In a case like this where one variable is binary or dichotomous and the other continuous, an alternative is to calculate a point bi-serial correlation by grouping the sample as above and comparing the PSVT:R scores of the two groups. These results, presented in Table 5-10, support the same findings as above: correlations are medium to large and significant at p < .01 for Problems 2, 3, 4 and 6, small for the Lawn problem while the Pencils & Jars problem is the exception with no significant correlation.
Problem 1 2 3 4 5 6
PSVT:R .203* .414** .362** .336** -.072 .395**
*. Correlation is significant at the 0.05 level (2-tailed).
**. Correlation is significant at the 0.01 level (2-tailed).
Table 5-10. Point bi-serial correlation between PSVT:R and each math problem (n = 115)
The correlation between the spatial test and math problem scores can also be presented in a categorical way by grouping the sample based on the number of correct problems scored and then computing the mean PSVT:R score for each of these groups. As shown in Table 5-11 and Figure 5-3, weak visualizers are overrepresented in the low scoring groups and
underrepresented in the high scoring groups.
PSVT:R
Table 5-11. Sample grouped by success rate on problems and by spatial ability.
The problems the participants were asked to solve are short, simple algebra word problems that require basic arithmetic and either a basic core math competency or prior knowledge of
an equation such as cylinder volume. Problems of this nature are typically found in a US middle school or the Irish junior certificate curriculum. In order to solve the problem, a participant is required to read and interpret the problem statement from which a strategy or approach is determined before applying basic arithmetic, core competency and/or prior knowledge. The findings from this analysis show the entire problem solving process shares much in common with the ability to score well on a totally different test, the PSVT:R, that measures a cognitive factor called spatial visualization.
Figure 5-3. Number of weak and strong visualizers grouped by score on the math problems and expressed as percentage of total for each problem score.
The absence of a correlation between the PSVT:R and the competency questions can be interpreted in two ways – there is no relationship between the two measures or there is a relationship but it is hidden by the homogeneity of the question data set. No relationship implies the cognitive activities required by each group are very different and do not overlap.

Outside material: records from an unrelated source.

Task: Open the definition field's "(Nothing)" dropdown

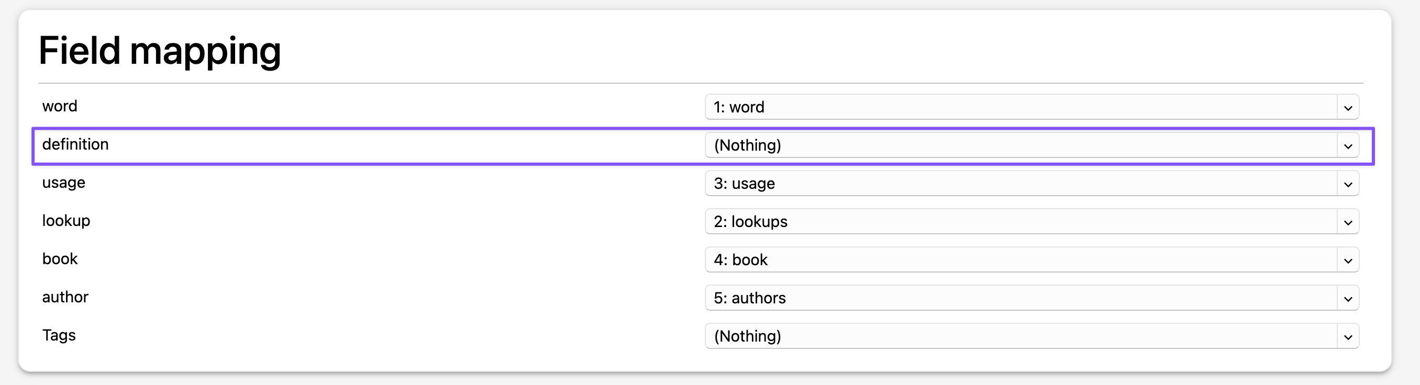Action: coord(1020,145)
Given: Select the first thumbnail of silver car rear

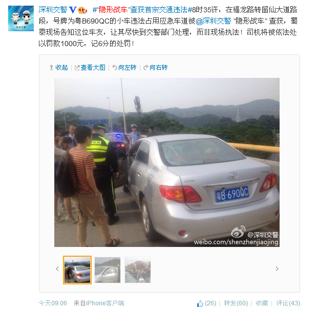Looking at the screenshot, I should pyautogui.click(x=77, y=270).
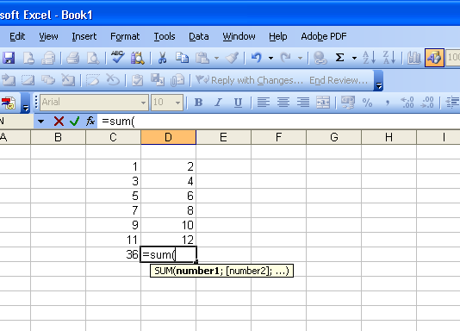Click the Insert Function fx icon
This screenshot has height=331, width=460.
(x=90, y=121)
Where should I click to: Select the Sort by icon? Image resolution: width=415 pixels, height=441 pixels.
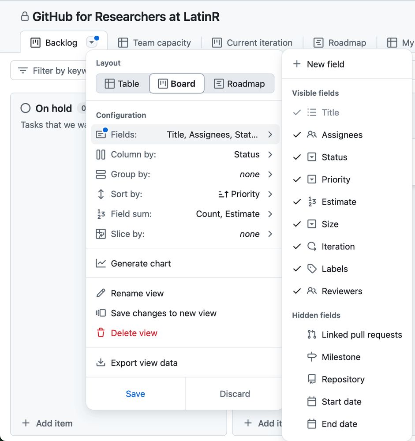coord(100,194)
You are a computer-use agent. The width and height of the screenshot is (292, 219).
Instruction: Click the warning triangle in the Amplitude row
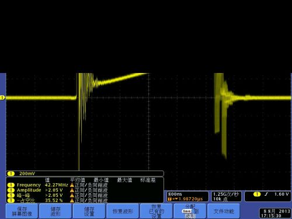tap(72, 190)
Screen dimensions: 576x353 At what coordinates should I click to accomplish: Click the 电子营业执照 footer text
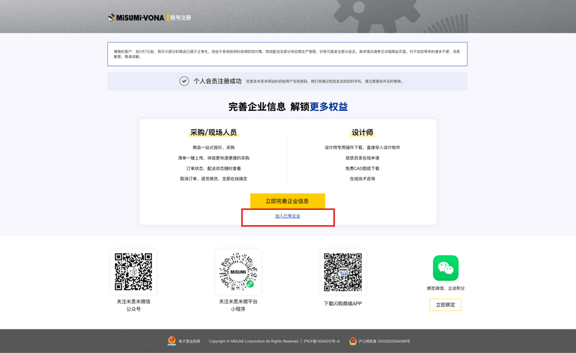[189, 341]
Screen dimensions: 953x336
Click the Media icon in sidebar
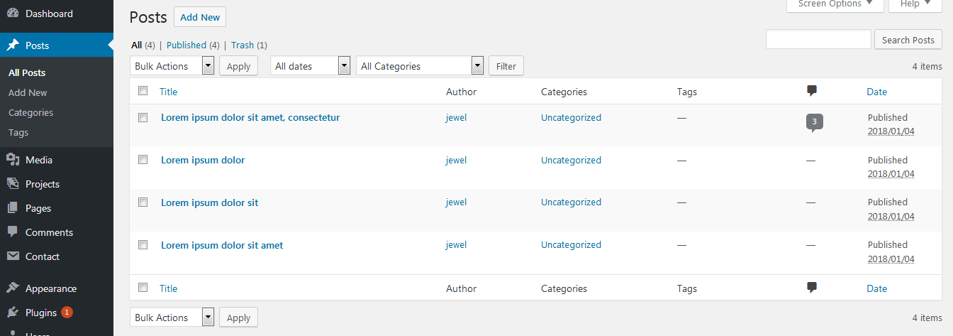click(13, 160)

This is plausible if these competencies have been practiced so many times that they can be applied in a reflexive manner with little thought so one is not required to visualize or hold things in working memory while transforming them. The lack of variation in the competency data set itself (most participants were correct on most of the questions) could result in no correlation when there potentially is a relationship but it’s just not revealed by these particular
competency questions. Despite this homogeneity, a significant but small correlation did emerge with the problem solving scores. The two math measures are certainly related – one can’t solve the problem without having the core competency – and are strongly enough related for a correlation to be observed even with one data set being highly skewed.
Therefore, if a relationship exists between competency questions and PSVT:R, it is not strong enough to emerge in this case and it seems more logical to conclude the two measures share little in common at a cognitive level. As discussed in the literature review, not all measures of mathematics correlate with spatial ability.
These findings reveal a correlation between spatial ability and problem solving and a significant difference in the problem solving abilities of weak and strong visualizers. This difference is not explained by the problem solution step as there is no variation in core competency with spatial ability. When cases are limited to those who correctly answered the competency questions, the findings still hold. Therefore, the null hypothesis is falsified on the basis of these results – it has been shown there is a difference between weak and strong visualizers in the way they solve problems. If the null hypothesis is false, does this mean the hypothesis is true, that strong visualizers have superior skills in representing problems? Not necessarily. In fact, all that has been shown is that when this sample is grouped by spatial ability scores a difference was observed in the math problem scores of the two groups. Why there is a difference remains a matter of conjecture and is the point addressed in the next round of analysis, a qualitative examination of the participants’ solutions to identify how participants were reading and interpreting the problems, what actions they performed in solving them, what mistakes they made and what schema were evident in their solution.
Repeatability of the findings
It is quite possible these findings may not hold for other samples of first year engineering students. This could occur, for example, if the problem solving data collected from another
sample were highly skewed, either negatively (sample consists of very good problem solvers) or positively (bad problem solvers). In such a case, a correlation with the spatial test might not emerge and very different conclusions would be made. This occurred in one multi sample study in which a significant relationship between spatial and math was observed for some samples but not for others, i.e. it varied with the sample (Casey et al., 1995). Hence, there is a real risk that these findings might not be observed in other samples and that what has been observed here is unlikely to be repeatable in other contexts.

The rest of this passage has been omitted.